James Monroe was the only president, except George Washington, to run unopposed for reelection. This may not be the least interesting information about the final Founding Fathers who occupied the White House. Have a look at these Facts About James Monroe below!
Monroe was born on April 28, 1758, in Virginia, and his public life began from humble beginnings. Monroe was a witness to several of the events that led to the founding of the United States and the U.S. Constitution.
However, you won’t see Monroe’s name being mentioned in the same elitist terms as his close friends Thomas Jefferson and James Madison and the former commanding officer, George Washington.
Monroe left a lasting impression on America’s destiny due to his Monroe Doctrine, which he created to exclude other nations from his Western Hemisphere.
Facts About James Monroe
Here are ten fascinating facts about a largely ignored Founding Father who sat for more than forty years at the American Revolution’s forefront.
- A teenager, James Monroe was a hero in his time in the Battle of Trenton. The 18-year-old lieutenant had been sent over the Delaware River by Washington to observe and nearly was killed when he was shot during the battle in Trenton.
- Monroe worked as a lawyer trainee in the administration of Thomas Jefferson. Monroe studied under the presidency of the third president but was not an exceptional lawyer. Monroe was more concerned with politics in his hometown of Virginia and was a member of his first Continental Congress at 25.
- Monroe was against Monroe initially opposed the Constitution. Monroe wasn’t at the Constitutional Convention in 1787 and was against it at the Virginia ratification convention. He wanted an uncompromising right to rights bill. Monroe later backed the Constitution.
- Madison and Monroe were unique friends. James Madison won the contest in Virginia regarding ratification of the Constitution in 1789 and later was a candidate against Monroe to be a member of Monroe’s House of Representatives. Madison and Monroe participated in several public debates, and Madison narrowly won the race. However, the two rivals quickly became allies during the campaign, to the dismay of Madison’s adversary, Patrick Henry.

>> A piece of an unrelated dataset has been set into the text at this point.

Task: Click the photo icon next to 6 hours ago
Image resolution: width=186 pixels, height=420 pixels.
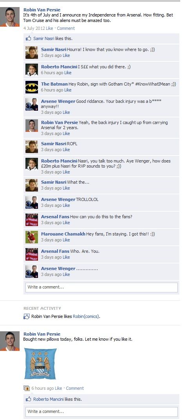Action: [27, 388]
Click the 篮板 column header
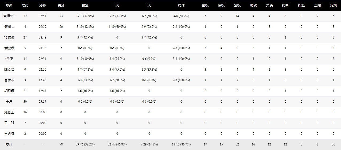This screenshot has width=341, height=150. click(x=237, y=5)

- Monroe did not get along with George Washington. The men fell out following the time Washington sent Monroe and his former lieutenant to France as ambassadors. Washington was eventually forced to dismiss Monroe for expressing disapproval of Washington’s Jay Treaty. Monroe was also unpopular with Alexander Hamilton, Washington’s close friend.
- Monroe was a pivotal participant in two presidents’ administrations. Monroe was a minister to France and England for President Thomas Jefferson, and he was secretary of state and secretary of war under President James Madison. Monroe was in almost every major public position before becoming president in 1817.
- Monroe was among the most powerful presidential candidates of all time. Monroe received 68 percent of the votes when he beat Rufus King in the 1816 election. Monroe was unopposed in the 1820 election, receiving 81 percent votes. One angry elector in New Hampshire kept Monroe from winning a majority at the Electoral College.
- Monroe was aided in the writing of Monroe and received some assistance in writing the Monroe Doctrine. John Quincy Adams was the driving factor behind the policy that President Monroe introduced in his annual address to Congress in 1823. The doctrine stipulated that Europe should stay away from the activities of the new territories and countries located in the Western Hemisphere. In exchange for this, Europe would be able to remain out of the spheres. The United States would stay out of European issues.
- Monroe was able to buy Florida with 5 million. Monroe had started talks with Spain regarding Florida when he was James Madison’s secretary of State in 1815. After the violence in the area and a frenzy of diplomacy, Adams assisted in negotiating an agreement with Monroe that stipulated that it was agreed that the U.S. would pay off the claims for damages from Spain during the war. The U.S. got Florida and assured that it would acknowledge Spain’s sovereignty over Texas.
- Monroe passed away on the Fourth of July, too. Three founding Fathers of the United States who became presidents died on July 4. Thomas Jefferson and John Adams both passed away on the 4th of July, 1826. It was on the 50th anniversary of the Declaration of Independence. Monroe passed away on July 4, 1831. Monroe is also known as the only president not to be photographed during his presidency.